Currently, capital schemes are funded by way of a loan from the capital fund with departments paying the interest out of their revenue budget.

Mr Cannan told the Manx Independent that the lines have become ’incredibly blurred and repayments had ’never been properly accounted for’.

Under the new arrangements, Tynwald will vote separately for funding for each scheme.

Plans for a major capital projects board to be set up in the Cabinet Office have already been announced.

This will oversee infrastructure projects worth more than £3m. This is a recognition that some departments have struggled to deliver projects on time and on budget.

Asked if the change would see an end to capital spending being approved ’on the nod’ when Tynwald members vote for the Budget, Mr Cannan replied: ’Certainly there will be much more transparency around this.’

Among capital spending for which there has been no Tynwald vote is the multi-million pound bus replacement programme.

Bus Vannin continues to buy replacement buses and minibuses each year without any political debate on the merits of the strategy.

Mr Cannan said: ’There will be much more recognition from Tynwald members about the actual projects they will be voting for because they will vote very specifically rather than for the whole budget.

’They will have a chance to look at a direct figure coming from revenue into the capital funding.

’So effectively what we are doing is we are ripping up the credit card and saying we are going to pay it from the cheque account or the current account and you will now vote directly on that as part of revenue funding.

’How that actually works in terms of what Tynwald are likely to do in terms of the questioning that is going to go into each individual project potentially remains to be seem.

’But I would suggest that politicians now will have a keener interest and desire for a greater understanding of what they are actually voting for.’

Mr Cannan added that capital spending will now clearly be set alongside other commitments such as health and education.

He said that ’perhaps we will have a greater balance and a greater desire to challenge some of the capital spending versus what is being spent in other areas’.

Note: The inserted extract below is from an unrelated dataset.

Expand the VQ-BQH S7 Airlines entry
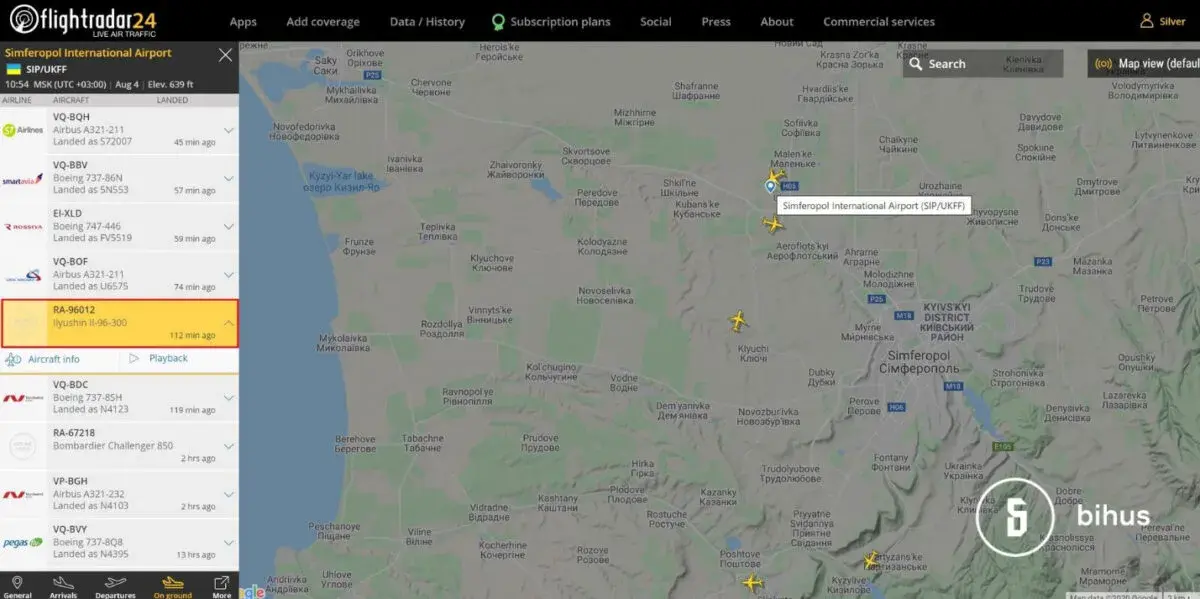The width and height of the screenshot is (1200, 599). click(228, 130)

The current system of financing capital relies on annual repayments for internal ’loan advances’ made to departments.

revenue

It was designed to ensure that an amount of government revenue was allocated to the capital account each year, repaying the monies spent in the past.

But Treasury says the system is inflexible, complex and hugely bureaucratic, especially as it relates mostly to purely internal transactions rather than external loans.

The new system is designed to make the funding of most capital schemes a simple annual vote.

Government will plan its capital requirements, assess the cost of them and ask Tynwald to approve the appropriate amount to be moved into the capital fund to pay for it.

It will fund money for the present rather than the past.

The current system will remain for any funding where external borrowing is needed or where monies have been lent outside of central government.